Customers at the borough’s sports halls, including Sowerby Bridge Swimming Pool, have found themselves changing in silence this summer following the decision to cut back on areas licensed to play music.
READ: First look at the new Halifax Leisure Centre and swimming pool
It was another example of how the council faced tough choices when savings had to be found, said Coun Susan Press (Lab, Todmorden), Calderdale Council’s Cabinet member for Communities and Neighbourhood Services, but the decision will be reviewed taking into account customer feedback.
The move has saved almost £10,000 for the council this year, she said, at a time when councils were having to budget carefully.

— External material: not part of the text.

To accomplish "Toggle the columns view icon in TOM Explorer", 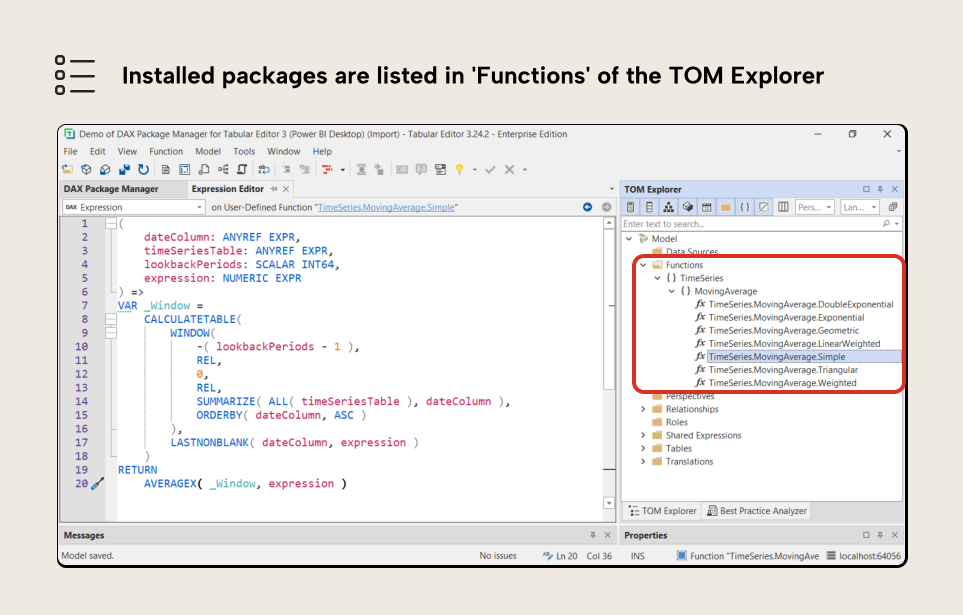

“As with all council services, we have reviewed all our existing contracts and operations and have had to make difficult decisions to find savings wherever we can.
“We were paying nearly £40,000 a year across all of our sports centres for music licences.
“We also pay nearly £8,000 for specific licences to run certain classes,” said Coun Press.
“On top of this a new licence has been introduced for playing TV programmes.
“We have had to reduce spend across all our centres, and removing music from pool halls, corridors, staff areas and changing rooms was one of the measures which would have the least impact on customers. This has saved £9,431.
“We will continue to review our operations, taking customer feedback into account.”
READ: Plans to demolish Halifax swimming pool to build new major car park revealed
Government says anyone wishing to play recorded music in public or on business premises – for example on CD, on radio or via a music channel – is likely to need PRS (Performing Rights Society) and probably also a PPL (Phonographic Performance Ltd) licence.
Additionally, a PRS for Music licence also allows live music on premises such as pubs, restaurants or nightclubs.
PRS for Music collects and distributes money for the use of the musical composition and lyrics on behalf of authors, songwriters, composers and publishers.
Examples of businesses or public bodies affected includes shops and offices, hotels and cafes, gyms and social clubs.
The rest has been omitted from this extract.